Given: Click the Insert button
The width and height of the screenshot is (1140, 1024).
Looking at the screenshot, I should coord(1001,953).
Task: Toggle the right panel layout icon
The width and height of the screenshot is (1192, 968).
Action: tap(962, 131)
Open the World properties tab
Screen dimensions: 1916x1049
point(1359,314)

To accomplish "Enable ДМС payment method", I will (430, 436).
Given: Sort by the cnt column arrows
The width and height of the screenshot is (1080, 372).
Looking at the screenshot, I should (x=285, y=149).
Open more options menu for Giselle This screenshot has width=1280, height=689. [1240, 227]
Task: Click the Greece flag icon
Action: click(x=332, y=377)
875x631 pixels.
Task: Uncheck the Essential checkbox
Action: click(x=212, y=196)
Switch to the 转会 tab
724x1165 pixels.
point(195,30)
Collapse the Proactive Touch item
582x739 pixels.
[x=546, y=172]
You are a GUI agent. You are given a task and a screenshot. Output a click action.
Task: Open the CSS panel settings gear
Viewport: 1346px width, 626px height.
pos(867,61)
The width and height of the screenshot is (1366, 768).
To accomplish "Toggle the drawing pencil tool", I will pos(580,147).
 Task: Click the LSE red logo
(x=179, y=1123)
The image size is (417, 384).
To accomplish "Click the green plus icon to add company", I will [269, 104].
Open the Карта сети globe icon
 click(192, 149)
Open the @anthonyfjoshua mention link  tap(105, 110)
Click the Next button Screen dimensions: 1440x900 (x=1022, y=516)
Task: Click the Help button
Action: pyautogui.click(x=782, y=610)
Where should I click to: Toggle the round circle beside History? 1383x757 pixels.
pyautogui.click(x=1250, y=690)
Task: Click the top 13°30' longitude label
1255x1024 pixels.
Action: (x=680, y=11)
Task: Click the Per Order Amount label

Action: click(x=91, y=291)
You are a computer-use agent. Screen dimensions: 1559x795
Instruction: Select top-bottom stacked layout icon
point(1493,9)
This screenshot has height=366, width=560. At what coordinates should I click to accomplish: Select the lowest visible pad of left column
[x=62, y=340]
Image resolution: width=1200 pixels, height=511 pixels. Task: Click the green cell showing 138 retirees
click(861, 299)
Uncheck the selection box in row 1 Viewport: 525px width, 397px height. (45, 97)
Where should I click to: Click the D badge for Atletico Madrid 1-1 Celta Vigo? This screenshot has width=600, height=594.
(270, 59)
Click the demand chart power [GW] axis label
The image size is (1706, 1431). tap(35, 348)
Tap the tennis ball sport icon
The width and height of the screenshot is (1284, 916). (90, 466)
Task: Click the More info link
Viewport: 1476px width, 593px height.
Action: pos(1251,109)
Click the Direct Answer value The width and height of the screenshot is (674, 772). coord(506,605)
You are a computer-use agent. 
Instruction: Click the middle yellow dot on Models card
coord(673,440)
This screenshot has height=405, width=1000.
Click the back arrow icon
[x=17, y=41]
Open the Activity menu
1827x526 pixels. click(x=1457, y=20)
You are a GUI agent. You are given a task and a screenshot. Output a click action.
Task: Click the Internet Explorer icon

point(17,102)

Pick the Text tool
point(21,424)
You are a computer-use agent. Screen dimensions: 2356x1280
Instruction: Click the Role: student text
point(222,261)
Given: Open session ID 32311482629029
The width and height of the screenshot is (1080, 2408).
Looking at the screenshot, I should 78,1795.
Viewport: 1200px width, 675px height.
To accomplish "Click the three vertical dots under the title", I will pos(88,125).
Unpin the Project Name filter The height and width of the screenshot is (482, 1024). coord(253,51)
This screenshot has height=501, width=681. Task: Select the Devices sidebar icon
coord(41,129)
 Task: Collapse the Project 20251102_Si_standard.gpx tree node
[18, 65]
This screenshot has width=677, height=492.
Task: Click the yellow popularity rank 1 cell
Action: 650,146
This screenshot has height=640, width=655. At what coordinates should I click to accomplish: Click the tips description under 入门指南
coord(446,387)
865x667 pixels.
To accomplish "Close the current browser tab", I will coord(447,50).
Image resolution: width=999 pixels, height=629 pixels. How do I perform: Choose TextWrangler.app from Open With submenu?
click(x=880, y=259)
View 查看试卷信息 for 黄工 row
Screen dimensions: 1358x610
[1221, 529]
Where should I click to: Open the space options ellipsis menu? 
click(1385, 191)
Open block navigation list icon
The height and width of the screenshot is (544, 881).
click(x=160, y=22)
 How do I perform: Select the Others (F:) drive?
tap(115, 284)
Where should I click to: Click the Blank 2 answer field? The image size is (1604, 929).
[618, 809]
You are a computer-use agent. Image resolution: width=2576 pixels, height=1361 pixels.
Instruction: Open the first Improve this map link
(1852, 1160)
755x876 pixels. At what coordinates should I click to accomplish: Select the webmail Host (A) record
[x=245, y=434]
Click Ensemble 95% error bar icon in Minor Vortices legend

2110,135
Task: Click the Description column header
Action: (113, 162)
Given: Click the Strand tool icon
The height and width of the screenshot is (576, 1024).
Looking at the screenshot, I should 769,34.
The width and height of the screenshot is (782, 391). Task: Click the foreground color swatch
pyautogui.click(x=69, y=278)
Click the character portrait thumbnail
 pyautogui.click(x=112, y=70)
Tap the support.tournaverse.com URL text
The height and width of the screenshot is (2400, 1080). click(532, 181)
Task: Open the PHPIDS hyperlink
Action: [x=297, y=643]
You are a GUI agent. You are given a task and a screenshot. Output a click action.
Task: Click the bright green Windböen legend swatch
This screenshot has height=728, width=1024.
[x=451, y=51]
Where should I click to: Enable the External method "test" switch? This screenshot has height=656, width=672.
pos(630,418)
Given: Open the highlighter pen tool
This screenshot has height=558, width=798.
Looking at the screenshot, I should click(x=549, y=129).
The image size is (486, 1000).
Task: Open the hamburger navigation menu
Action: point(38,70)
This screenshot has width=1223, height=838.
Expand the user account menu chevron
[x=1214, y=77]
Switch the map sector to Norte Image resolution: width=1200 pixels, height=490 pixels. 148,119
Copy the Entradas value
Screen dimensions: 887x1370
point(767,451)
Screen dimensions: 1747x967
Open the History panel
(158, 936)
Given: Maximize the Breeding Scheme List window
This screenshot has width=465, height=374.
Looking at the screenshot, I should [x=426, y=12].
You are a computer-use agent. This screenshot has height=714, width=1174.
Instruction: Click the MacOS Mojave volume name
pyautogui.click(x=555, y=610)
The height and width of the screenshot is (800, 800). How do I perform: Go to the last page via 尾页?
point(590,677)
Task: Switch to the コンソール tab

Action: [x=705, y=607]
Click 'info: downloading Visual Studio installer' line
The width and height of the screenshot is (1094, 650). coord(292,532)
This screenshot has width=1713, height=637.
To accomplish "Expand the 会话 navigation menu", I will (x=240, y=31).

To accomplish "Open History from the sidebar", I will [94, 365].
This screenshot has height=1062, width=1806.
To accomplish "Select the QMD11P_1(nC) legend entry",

──────

- [TASK TO CARRY OUT]: Write out every record exactly as it appears above.

- [RESULT]:
Given: Click the Insert button
The width and height of the screenshot is (1140, 1024).
Looking at the screenshot, I should coord(1001,953).
Task: Toggle the right panel layout icon
The width and height of the screenshot is (1192, 968).
Action: tap(962, 131)
Open the World properties tab
Screen dimensions: 1916x1049
point(1359,314)

To accomplish "Enable ДМС payment method", I will (430, 436).
Given: Sort by the cnt column arrows
The width and height of the screenshot is (1080, 372).
Looking at the screenshot, I should (x=285, y=149).
Open more options menu for Giselle This screenshot has width=1280, height=689. [1240, 227]
Task: Click the Greece flag icon
Action: click(x=332, y=377)
875x631 pixels.
Task: Uncheck the Essential checkbox
Action: click(x=212, y=196)
Switch to the 转会 tab
724x1165 pixels.
point(195,30)
Collapse the Proactive Touch item
582x739 pixels.
[x=546, y=172]
You are a GUI agent. You are given a task and a screenshot. Output a click action.
Task: Open the CSS panel settings gear
Viewport: 1346px width, 626px height.
pos(867,61)
The width and height of the screenshot is (1366, 768).
To accomplish "Toggle the drawing pencil tool", I will pos(580,147).
 Task: Click the LSE red logo
(x=179, y=1123)
The image size is (417, 384).
To accomplish "Click the green plus icon to add company", I will [269, 104].
Open the Карта сети globe icon
 click(192, 149)
Open the @anthonyfjoshua mention link  tap(105, 110)
Click the Next button Screen dimensions: 1440x900 (x=1022, y=516)
Task: Click the Help button
Action: pyautogui.click(x=782, y=610)
Where should I click to: Toggle the round circle beside History? 1383x757 pixels.
pyautogui.click(x=1250, y=690)
Task: Click the top 13°30' longitude label
1255x1024 pixels.
Action: (x=680, y=11)
Task: Click the Per Order Amount label

Action: click(x=91, y=291)
You are a computer-use agent. Screen dimensions: 1559x795
Instruction: Select top-bottom stacked layout icon
point(1493,9)
This screenshot has height=366, width=560. At what coordinates should I click to accomplish: Select the lowest visible pad of left column
[x=62, y=340]
Image resolution: width=1200 pixels, height=511 pixels. Task: Click the green cell showing 138 retirees
click(861, 299)
Uncheck the selection box in row 1 Viewport: 525px width, 397px height. (45, 97)
Where should I click to: Click the D badge for Atletico Madrid 1-1 Celta Vigo? This screenshot has width=600, height=594.
(270, 59)
Click the demand chart power [GW] axis label
The image size is (1706, 1431). tap(35, 348)
Tap the tennis ball sport icon
The width and height of the screenshot is (1284, 916). (90, 466)
Task: Click the More info link
Viewport: 1476px width, 593px height.
Action: pos(1251,109)
Click the Direct Answer value The width and height of the screenshot is (674, 772). coord(506,605)
You are a computer-use agent. 
Instruction: Click the middle yellow dot on Models card
coord(673,440)
This screenshot has height=405, width=1000.
Click the back arrow icon
[x=17, y=41]
Open the Activity menu
1827x526 pixels. click(x=1457, y=20)
You are a GUI agent. You are given a task and a screenshot. Output a click action.
Task: Click the Internet Explorer icon

point(17,102)

Pick the Text tool
point(21,424)
You are a computer-use agent. Screen dimensions: 2356x1280
Instruction: Click the Role: student text
point(222,261)
Given: Open session ID 32311482629029
The width and height of the screenshot is (1080, 2408).
Looking at the screenshot, I should 78,1795.
Viewport: 1200px width, 675px height.
To accomplish "Click the three vertical dots under the title", I will pos(88,125).
Unpin the Project Name filter The height and width of the screenshot is (482, 1024). coord(253,51)
This screenshot has height=501, width=681. Task: Select the Devices sidebar icon
coord(41,129)
 Task: Collapse the Project 20251102_Si_standard.gpx tree node
[18, 65]
This screenshot has width=677, height=492.
Task: Click the yellow popularity rank 1 cell
Action: 650,146
This screenshot has height=640, width=655. At what coordinates should I click to accomplish: Click the tips description under 入门指南
coord(446,387)
865x667 pixels.
To accomplish "Close the current browser tab", I will coord(447,50).
Image resolution: width=999 pixels, height=629 pixels. How do I perform: Choose TextWrangler.app from Open With submenu?
click(x=880, y=259)
View 查看试卷信息 for 黄工 row
Screen dimensions: 1358x610
[1221, 529]
Where should I click to: Open the space options ellipsis menu? 
click(1385, 191)
Open block navigation list icon
The height and width of the screenshot is (544, 881).
click(x=160, y=22)
 How do I perform: Select the Others (F:) drive?
tap(115, 284)
Where should I click to: Click the Blank 2 answer field? The image size is (1604, 929).
[618, 809]
You are a computer-use agent. Image resolution: width=2576 pixels, height=1361 pixels.
Instruction: Open the first Improve this map link
(1852, 1160)
755x876 pixels. At what coordinates should I click to accomplish: Select the webmail Host (A) record
[x=245, y=434]
Click Ensemble 95% error bar icon in Minor Vortices legend

2110,135
Task: Click the Description column header
Action: (113, 162)
Given: Click the Strand tool icon
The height and width of the screenshot is (576, 1024).
Looking at the screenshot, I should 769,34.
The width and height of the screenshot is (782, 391). Task: Click the foreground color swatch
pyautogui.click(x=69, y=278)
Click the character portrait thumbnail
 pyautogui.click(x=112, y=70)
Tap the support.tournaverse.com URL text
The height and width of the screenshot is (2400, 1080). click(532, 181)
Task: Open the PHPIDS hyperlink
Action: [x=297, y=643]
You are a GUI agent. You are given a task and a screenshot. Output a click action.
Task: Click the bright green Windböen legend swatch
This screenshot has height=728, width=1024.
[x=451, y=51]
Where should I click to: Enable the External method "test" switch? This screenshot has height=656, width=672.
pos(630,418)
Given: Open the highlighter pen tool
This screenshot has height=558, width=798.
Looking at the screenshot, I should click(x=549, y=129).
The image size is (486, 1000).
Task: Open the hamburger navigation menu
Action: point(38,70)
This screenshot has width=1223, height=838.
Expand the user account menu chevron
[x=1214, y=77]
Switch the map sector to Norte Image resolution: width=1200 pixels, height=490 pixels. 148,119
Copy the Entradas value
Screen dimensions: 887x1370
point(767,451)
Screen dimensions: 1747x967
Open the History panel
(158, 936)
Given: Maximize the Breeding Scheme List window
This screenshot has width=465, height=374.
Looking at the screenshot, I should [x=426, y=12].
You are a computer-use agent. This screenshot has height=714, width=1174.
Instruction: Click the MacOS Mojave volume name
pyautogui.click(x=555, y=610)
The height and width of the screenshot is (800, 800). How do I perform: Go to the last page via 尾页?
point(590,677)
Task: Switch to the コンソール tab

Action: [x=705, y=607]
Click 'info: downloading Visual Studio installer' line
The width and height of the screenshot is (1094, 650). coord(292,532)
This screenshot has width=1713, height=637.
To accomplish "Expand the 会话 navigation menu", I will (x=240, y=31).

To accomplish "Open History from the sidebar", I will [94, 365].
This screenshot has height=1062, width=1806.
To accomplish "Select the QMD11P_1(nC) legend entry",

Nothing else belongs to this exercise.